_TEXT SHOWN_

Do I qualify for a life insurance? |
Posted: March 8, 2017 |
If you are the fore-running bread-winner of your family or contribute in some way to the financial upkeep of your family, you need to protect them from inheriting your debts or falling into bad times when you are not around. You might be wondering whether you are too early or late to apply for a policy that guarantees your family peace of mind. Well, any time is a good time once you realize its importance; however, it must be said its best to start an insurance policy when you are young.
Whether you qualify for an insurance plan is subject to a few factors. Your age, for one! The early bird catches the first worm – and in this case the ‘worm’ is the lowest premium and a long-term policy which gives the maximum benefit or protection to your family or beneficiaries. The older you grow, the higher the premium amounts. Your gender, too, plays a key role. Since women live longer lives than men, they are given an advantage in terms of the marginally lower premiums to pay. Your lifestyle habits contribute to the terms of a life insurance policy. If you fall in the smoking, or addictive habit category, which is proven through medical tests, you will have to face the music of a higher premium, because the risk associated with you is greater. Finally, the duration or tenure of insurance coverage determines how much of a premium you qualify for. While shorter-term insurance policies may have a higher premium, long-term coverages require you to pay out more. So, basically, your age, gender, lifestyle habits, and coverage term determine whether you qualify for an insurance and how much of a premium you are going to pay. Does that mean that people who have recovered from a critical illness are not ever going to qualify for a policy that can save their family the trauma of uncertainty in case they are faced with an irreversible situation? Such is not the case, though some life insurance companies may refuse you, there are others who are willing to extend the same to you at a higher premium. Very soon though there might be another factor influencing how much premium you are going to have to pay. The Insurance Regulatory and Development Authority (IRDA) will be joining hands with credit bureaus like CIBIL to conduct a credit check of the potential policy holder, and take into account past premium paying history before it charts out a premium for him/her. To prepare for such a time, instead of looking for ways to generate a free CIBIL report online, get a CIBIL account, download the report and understand the basics of a good credit score and how to increase CIBIL points, to get a good premium value for your policy.
When we talk of what it takes to be eligible for an insurance policy, we cannot leave out the discussion on the types of life insurance available in the market. While each company has many products, each offering its own set of benefits, life insurance products can be broadly classified into 2 types – term life insurance and whole life insurance. You may want to look up benefits of each type before you decide to channel your hard earned money into insurance policies. Term insurance products only offer death benefit.

[Stored items]
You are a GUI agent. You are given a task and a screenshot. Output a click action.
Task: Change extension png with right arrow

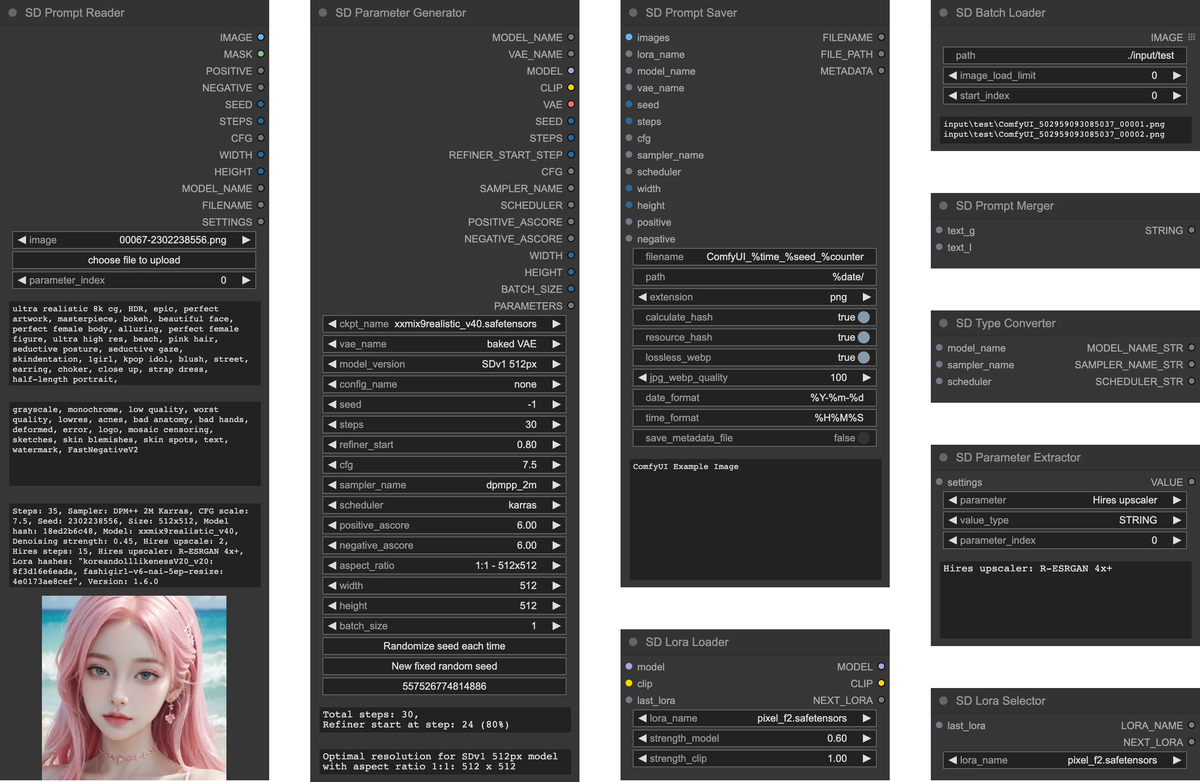coord(867,297)
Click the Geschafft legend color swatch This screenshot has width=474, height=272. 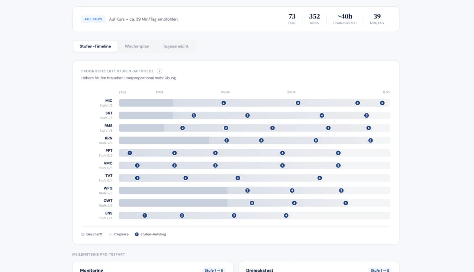83,234

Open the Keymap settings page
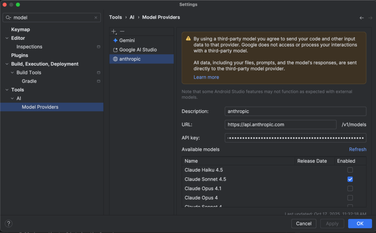point(21,30)
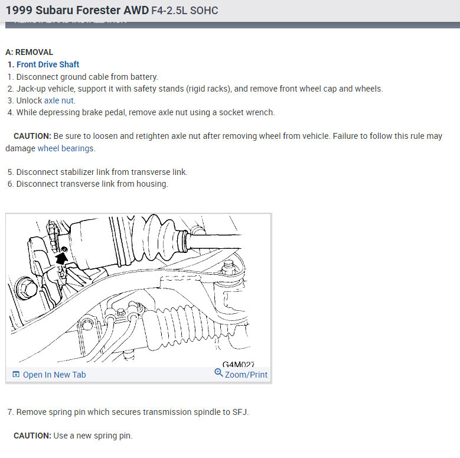The width and height of the screenshot is (460, 458).
Task: Click the G4M027 figure label
Action: pos(238,365)
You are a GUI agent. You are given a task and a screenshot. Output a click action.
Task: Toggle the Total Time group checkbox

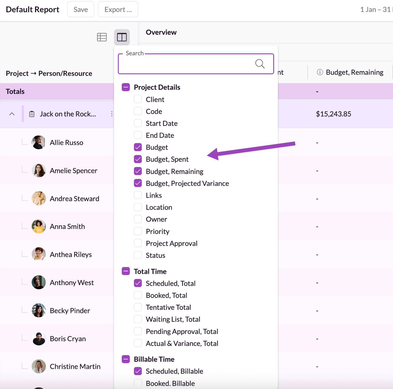[126, 271]
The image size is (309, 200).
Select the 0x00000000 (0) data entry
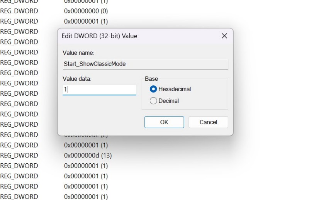[x=86, y=11]
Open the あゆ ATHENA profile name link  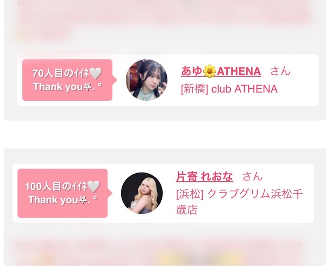tap(221, 71)

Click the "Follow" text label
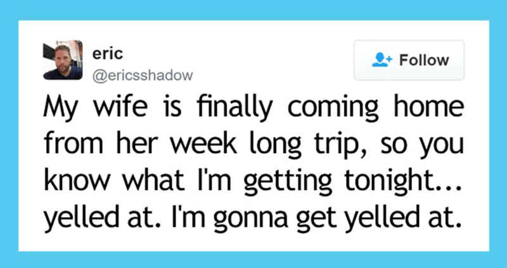coord(424,60)
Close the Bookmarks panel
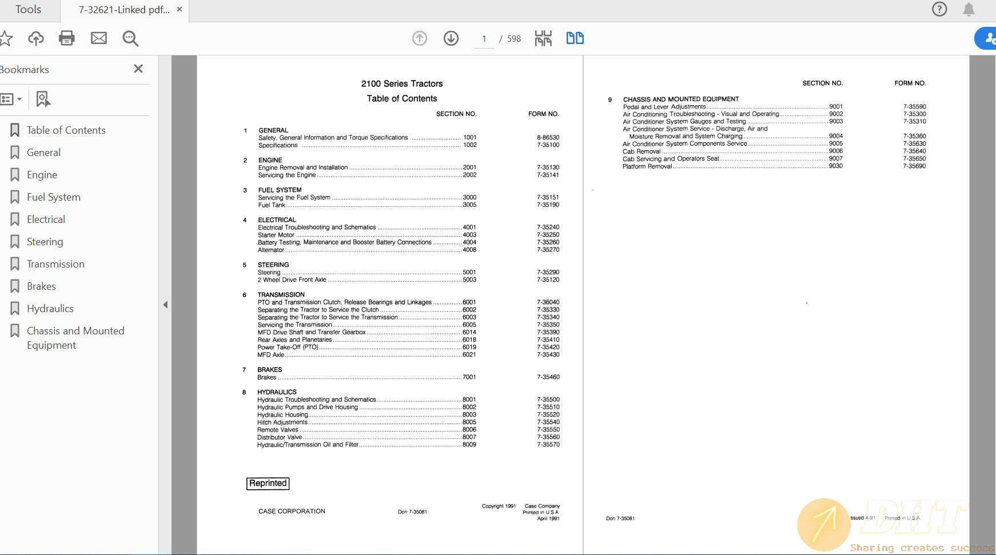 coord(138,69)
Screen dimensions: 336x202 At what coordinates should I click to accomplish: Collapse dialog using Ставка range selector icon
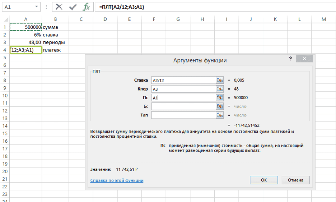220,80
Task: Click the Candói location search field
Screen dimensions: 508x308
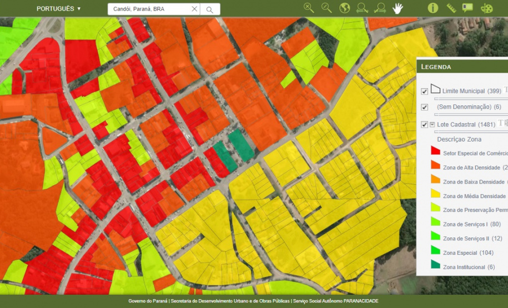Action: pos(150,9)
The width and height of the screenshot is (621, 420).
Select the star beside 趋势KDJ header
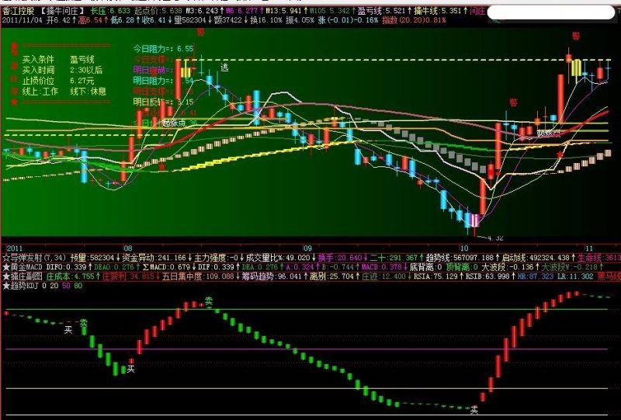click(5, 285)
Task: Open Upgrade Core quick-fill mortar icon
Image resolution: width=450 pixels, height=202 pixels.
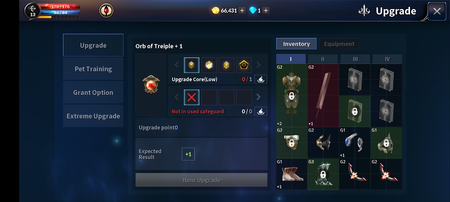Action: 261,79
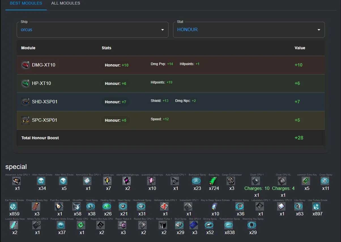Click the Value column header
This screenshot has height=242, width=341.
click(300, 48)
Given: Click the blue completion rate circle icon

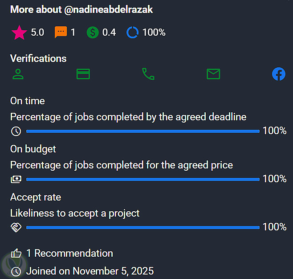Looking at the screenshot, I should [x=132, y=33].
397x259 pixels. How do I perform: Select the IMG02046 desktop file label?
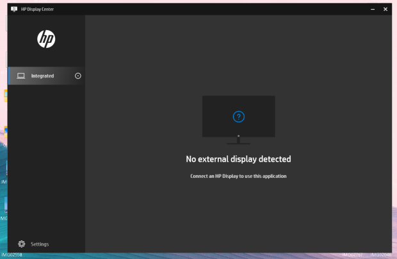pos(382,255)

_WHAT TO WORK ON_
#1 Do these statements agree with the life insurance article? For each, answer yes or no and quote the deciding words. (a) Women pay marginally lower premiums than men. (b) People who have recovered from a critical illness can never qualify for a policy. (c) Term insurance products offer benefits beyond a death benefit.
#2 What two broad types of life insurance does the life insurance article name?

_WRITTEN RESPONSES_
#1
(a) Yes: "Since women live longer lives than men, they are given an advantage in terms of the marginally lower premiums to pay."
(b) No: "Such is not the case, though some life insurance companies may refuse you, there are others who are willing to extend the same to you at a higher premium."
(c) No: "Term insurance products only offer death benefit."

#2 Term life insurance and whole life insurance.